_Work instruction_: The response must reproduce exactly every line of the material below holding the word "will".

_Data section_:
++++++++++

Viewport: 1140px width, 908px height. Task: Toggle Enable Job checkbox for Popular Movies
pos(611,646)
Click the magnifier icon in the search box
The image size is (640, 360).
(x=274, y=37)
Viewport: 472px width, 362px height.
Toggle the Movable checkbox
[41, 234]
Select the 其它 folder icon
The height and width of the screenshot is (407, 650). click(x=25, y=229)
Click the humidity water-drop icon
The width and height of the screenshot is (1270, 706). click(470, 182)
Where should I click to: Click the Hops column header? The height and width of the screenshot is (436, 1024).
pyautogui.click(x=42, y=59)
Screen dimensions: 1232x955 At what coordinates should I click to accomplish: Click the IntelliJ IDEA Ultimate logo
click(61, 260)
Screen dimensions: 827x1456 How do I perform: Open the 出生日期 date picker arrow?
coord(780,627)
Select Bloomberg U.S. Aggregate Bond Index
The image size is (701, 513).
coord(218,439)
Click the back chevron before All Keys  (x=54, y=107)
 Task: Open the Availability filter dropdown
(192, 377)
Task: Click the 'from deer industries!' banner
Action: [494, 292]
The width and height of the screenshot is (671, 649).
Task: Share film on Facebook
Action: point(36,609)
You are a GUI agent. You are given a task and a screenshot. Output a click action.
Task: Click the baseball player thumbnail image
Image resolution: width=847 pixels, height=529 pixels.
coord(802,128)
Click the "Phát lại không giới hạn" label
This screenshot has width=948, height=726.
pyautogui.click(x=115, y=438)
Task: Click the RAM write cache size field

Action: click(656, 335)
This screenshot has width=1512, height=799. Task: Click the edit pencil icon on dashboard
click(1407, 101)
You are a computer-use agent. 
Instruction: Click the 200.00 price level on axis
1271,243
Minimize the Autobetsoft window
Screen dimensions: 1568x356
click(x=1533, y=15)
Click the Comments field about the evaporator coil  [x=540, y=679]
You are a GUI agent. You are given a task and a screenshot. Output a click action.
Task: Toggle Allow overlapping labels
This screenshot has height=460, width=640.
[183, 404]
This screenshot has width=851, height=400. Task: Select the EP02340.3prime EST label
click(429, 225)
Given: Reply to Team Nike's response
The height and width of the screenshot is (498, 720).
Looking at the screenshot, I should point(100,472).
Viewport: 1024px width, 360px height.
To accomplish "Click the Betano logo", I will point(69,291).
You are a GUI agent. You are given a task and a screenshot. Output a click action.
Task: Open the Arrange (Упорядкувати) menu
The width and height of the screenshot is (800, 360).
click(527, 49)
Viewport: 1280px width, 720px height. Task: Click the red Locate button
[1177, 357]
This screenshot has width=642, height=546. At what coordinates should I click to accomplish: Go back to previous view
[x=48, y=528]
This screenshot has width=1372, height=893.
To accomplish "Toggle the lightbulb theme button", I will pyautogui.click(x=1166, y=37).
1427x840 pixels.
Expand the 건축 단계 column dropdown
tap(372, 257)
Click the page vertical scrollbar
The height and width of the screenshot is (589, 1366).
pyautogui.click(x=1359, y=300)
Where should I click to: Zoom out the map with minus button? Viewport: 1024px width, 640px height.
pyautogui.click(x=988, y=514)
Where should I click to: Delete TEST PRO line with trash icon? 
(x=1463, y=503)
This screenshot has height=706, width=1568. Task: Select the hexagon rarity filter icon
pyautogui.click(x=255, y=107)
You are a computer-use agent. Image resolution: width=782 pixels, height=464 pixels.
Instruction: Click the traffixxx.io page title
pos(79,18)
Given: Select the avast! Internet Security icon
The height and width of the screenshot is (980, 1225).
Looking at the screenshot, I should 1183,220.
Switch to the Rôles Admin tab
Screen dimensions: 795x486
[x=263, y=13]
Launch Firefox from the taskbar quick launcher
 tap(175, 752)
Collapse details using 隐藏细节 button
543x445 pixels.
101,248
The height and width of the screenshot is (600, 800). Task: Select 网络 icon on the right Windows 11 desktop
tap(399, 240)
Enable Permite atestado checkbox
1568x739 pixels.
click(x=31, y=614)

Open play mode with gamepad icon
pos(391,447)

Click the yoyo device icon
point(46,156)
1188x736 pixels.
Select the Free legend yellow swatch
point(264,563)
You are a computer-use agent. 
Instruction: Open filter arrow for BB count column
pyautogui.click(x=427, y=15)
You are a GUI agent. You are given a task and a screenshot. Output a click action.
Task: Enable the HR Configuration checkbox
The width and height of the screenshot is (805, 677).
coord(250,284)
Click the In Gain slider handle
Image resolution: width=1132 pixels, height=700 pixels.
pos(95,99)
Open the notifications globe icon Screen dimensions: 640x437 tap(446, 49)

++++++++++

_Exercise response_:
To accomplish "Click the Betano logo", I will point(69,291).
To accomplish "Toggle the lightbulb theme button", I will pyautogui.click(x=1166, y=37).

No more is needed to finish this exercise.